QUELLENAUSZUG:
- Antibiotika schützen weltweit immer weniger vor gefährlichen Infektionen, die Zahl der Resistenzen nimmt zu, alleine in der EU sterben jedes Jahr gemäss Schätzungen 25'000 Personen.
- Auch in der Schweiz sterben deswegen jedes Jahr Menschen und Tiere, die genaue Zahl ist unklar.
- Die Landwirtschaft ist mitverantwortlich für die antibiotikaresistenten Keime.
- Der Verbrauch von Antibiotika geht zwar zurück, doch Experten fordern eine antibiotika-freie Landwirtschaft.
Die Euter der Kühe von Hans Braun sind seit zwölf Jahren nicht mehr mit Antibiotika behandelt worden. «Die letzte Euterbehandlung hatten wir im August 2005. Seither sind wir in der Milchproduktion ohne Antibiotika ausgekommen.», erzählt der Biobauer beim Besuch auf seinem Hof im aargauischen Rothrist. Eine Ausnahme, denn auf den meisten Schweizer Betrieben muss wegen infizierten Eutern Antibiotika eingesetzt werden. Das bleibt jedoch nicht ohne Folgen.
Die Verbreitung von Antibiotikaresistenzen stellt derzeit die grösste Bedrohung für die Gesundheit der Bevölkerung dar.

Zeilen aus einer Datenquelle:
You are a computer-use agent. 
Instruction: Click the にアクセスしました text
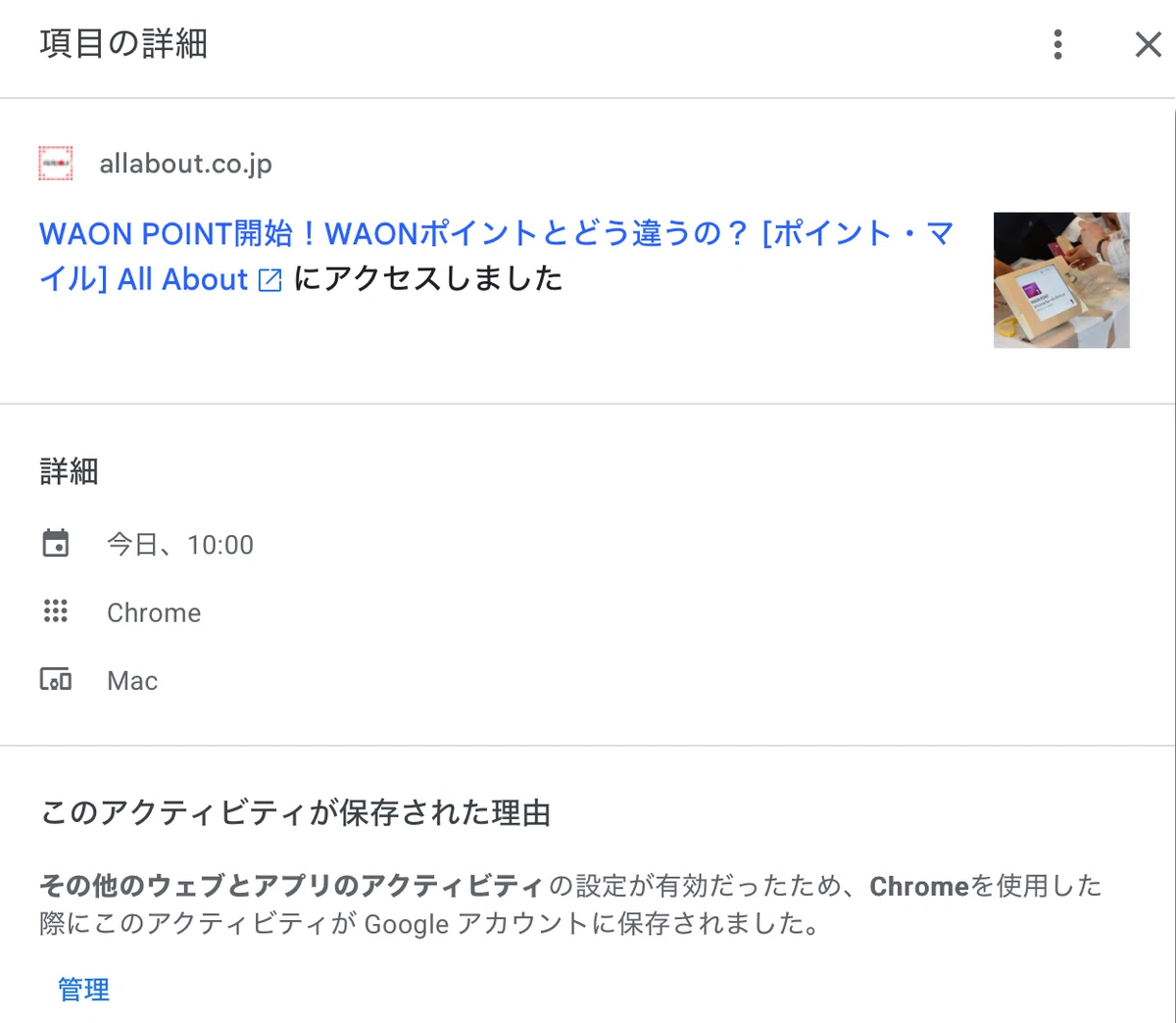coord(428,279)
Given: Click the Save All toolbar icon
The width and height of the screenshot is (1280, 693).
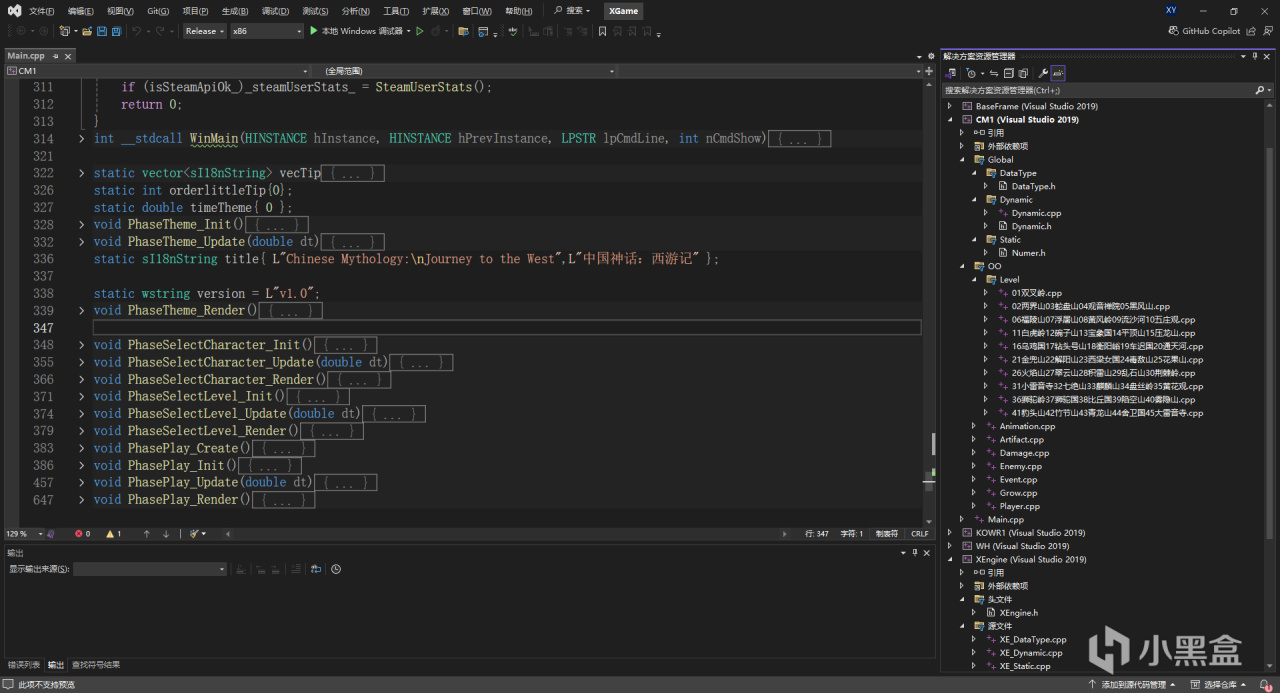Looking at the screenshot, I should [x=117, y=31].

AUFGABENSTELLUNG:
#1 Fassen Sie den Absatz des Quellenauszugs, der mit „Die Euter der Kühe von Hans Braun“ beginnt, in höchstens zwei Sätzen zusammen.
#2 Nennen Sie alle Zahlen, die im Quellenauszug vorkommen, ob in Ziffern oder in Worten geschrieben.

GEORDNETE ANTWORTEN:
#1 Der Biobauer Hans Braun aus dem aargauischen Rothrist hat die Euter seiner Kühe seit zwölf Jahren, seit der letzten Behandlung im August 2005, nicht mehr mit Antibiotika behandelt und kommt in der Milchproduktion ohne sie aus. Damit ist sein Hof eine Ausnahme, denn auf den meisten Schweizer Betrieben müssen infizierte Euter mit Antibiotika behandelt werden, was nicht ohne Folgen bleibt.

#2
- 25'000
- zwölf
- 2005